Figure 4. Chemogenetic inhibition of medial prefrontal cortex (mPFC) neurons reverses the effect of REM sleep loss on highly-palatable-foods consumption.
(A) Drawings of superimposed adeno-associated viruses (AAV) injection sites in the mPFC of mice used for baseline (n = 3; left panel) or wire-mesh-grid device (WMGD) experiments [n = 4 in the propylene glycol (PG), middle panel, or ivermectin (IVM), right panel, treated group]. (B) Grams of sucrose or fat consumed over a 25–48 hr period under baseline (nine wild-type mice treated with saline and three AAV-injected mice treated with PG) and WMGD [AAV-injected mice treated with PG (n = 4) or IVM (n = 4)] conditions. *p < 0.05, **p < 0.01 and ***p < 0.001 indicates significant differences between mice groups (one-tailed).
Figure 4—figure supplement 1. Control experiments for highly palatable foods consumption in mice.

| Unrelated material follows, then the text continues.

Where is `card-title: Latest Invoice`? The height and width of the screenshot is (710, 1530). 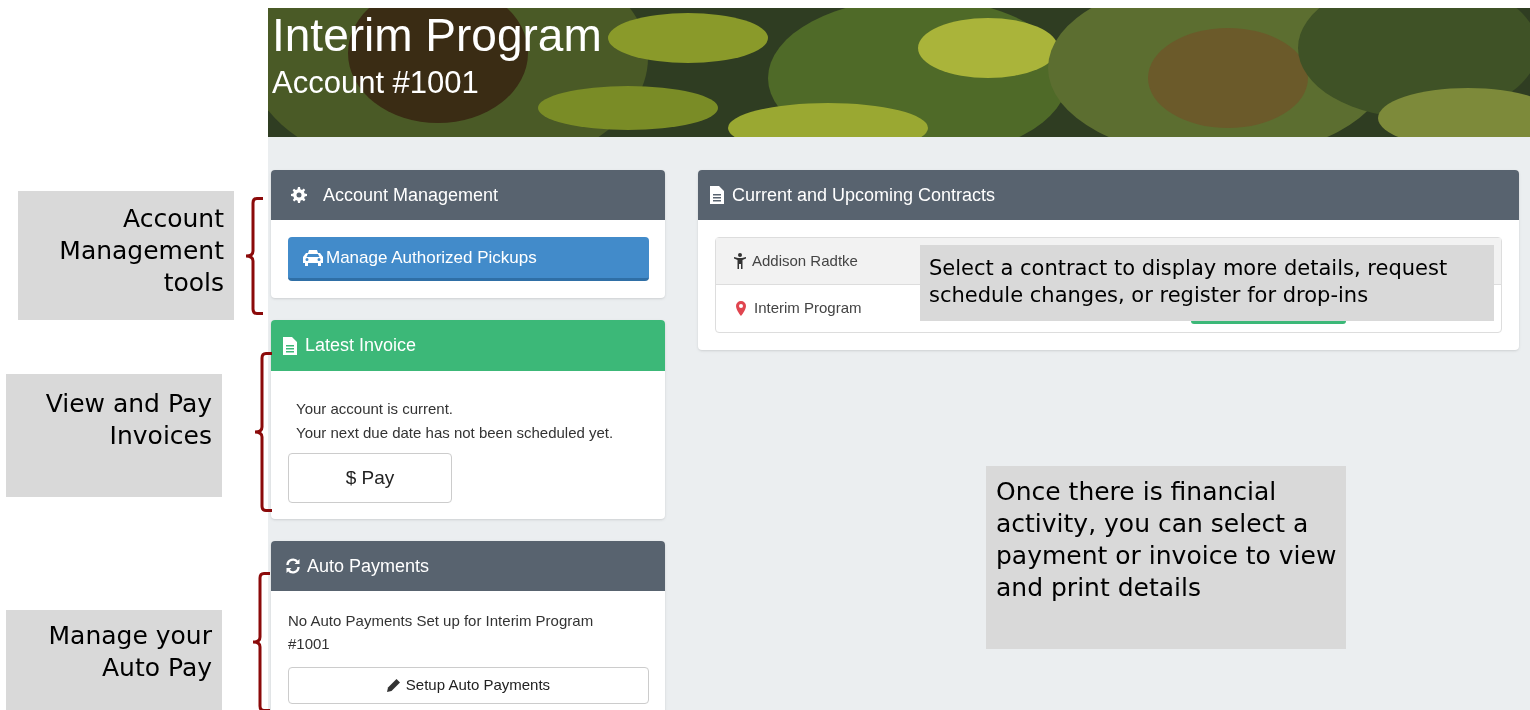 card-title: Latest Invoice is located at coordinates (361, 346).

(A) Grams of sucrose or fat consumed over a 25–48 hr period for wild-type mice treated with saline (n = 9) or AAV-injected mice treated with PG (n = 3) compared to AAV-injected mice treated with IVM (n = 4). (B) Grams of sucrose or fat consumed over a 25–48 hr period correlated with baseline body weight in grams for all mice.